Resumen El controvertido y difícil manejo diagnóstico y terapeútico de pacientes con gastrinoma o insulinoma y síindrome de neoplasia endocrina múltiple tipo I (NEM I) es discutido con referencia a la literatura y una serie personal de 45 pacientes con gastrinoma MEN I seguidos en forma consecutiva en el Hospital Bichat.Tanto en los pacientes con NEM I y gastrinoma o insulinoma, la distribución anatómica y morfológica de los procesos tumorales es usualmente múltiple, difusa y de tamaño pequeño, y asociada con hiperplasia celular endocrina y aún nesidioblastosis. Tales características incrementan la dificultad en la localización y erradicación del tumor. A pesar del dramático avance en la imagenología médica moderna y de la experiencia quirúrgica, la posibilidad real, a largo plazo, de curar al paciente permanece limitada, especialmente en los pacientes con NEM I. En este grupo, según la experiencia del Hospital Bichat, la persistencia o la recurrencia de la enfermedad luego de la cirugía es común y se desarrollan metástasis hepáticas metácronas cuando el seguimiento es lo suficientemente prolongado. Sin embargo, los pacientes con metástasis hepáticas parecen tener una evolución más indolente que los casos de gastrinoma esporádico.En los pacientes con insulinoma-NEM I es esencial la resección del área celular funcionalmente dominante. Diversas técnicas de localización preoperatoria e intraoperatoria permiten una eficaz cirugía pancreática. Los últimos refinamientos y los promisorios análogos sintéticos de la somatostatina, si se confirma su eficacia, podrian restringir a circunstancias realmente excepcionales la indicación para pancreatectomía casi total o total.

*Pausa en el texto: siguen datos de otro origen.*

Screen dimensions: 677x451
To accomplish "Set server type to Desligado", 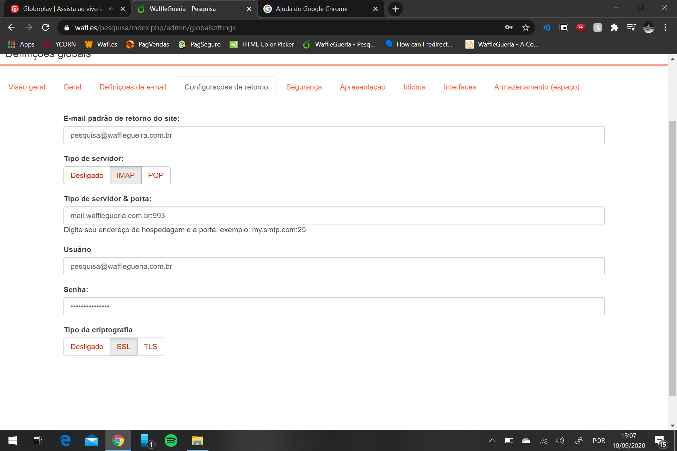I will [87, 175].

Résumé Les méthodes diagnostiques et thérapeutiques propres aux gastrinomes ou aux insulinomes faisant partie du syndrome des néoplasies endocrines de type I (MEN-I), difficiles et controversées, sont discutées en fonction des données de la littérature et ane série personnelle de 45 gastrinomes MEN-I suivis à l'Hôpital Bichat à Paris, France. Chez les patients ayant soit un gastrinome MEN-I, soit un insulinome MEN-I, les tumeurs se caractérisent anatomiquement et morphologiquement comme étant des formations généralement petites, multiples, diffuses, et associées à une hyperplasie cellulaire endocrine et parfois même une nésidoblastose. Ces caractéristiques augmentent les difficultés de la localisation et de l'exérèse. Malgré les progrès extraordinaires dans l'imagerie moderne et l'expérience chirurgicale, les possibilités réelles de cure durable restent maigres, surtout chez les patients ayant un gastrinome MEN-I. Selon notre expérience, la persistence ou la récidive de ces derniers après chirurgie sont la règle et on constate souvent des métastases hépatiques métachrones lorsque le suivi est suffisamment long. Lorsque ces métastases existent, cependant, il semble que l'évolution soit moins douleureuse qu'en cas de gastrinome sporadique. Chez le patient ayant un insulinome MEN-I, l'exérèse de la tumeur fonctionnelle est essentielle. Des techniques de localisation pré- et per-opératoires diverses permettent généralement une technique chirurgicale adaptée. L'espoir de disposer d'analogues de la somatostatine agissant à long terme pourrait restreindre à l'avenir les indications de la pancréatectomie totale ou presque totale.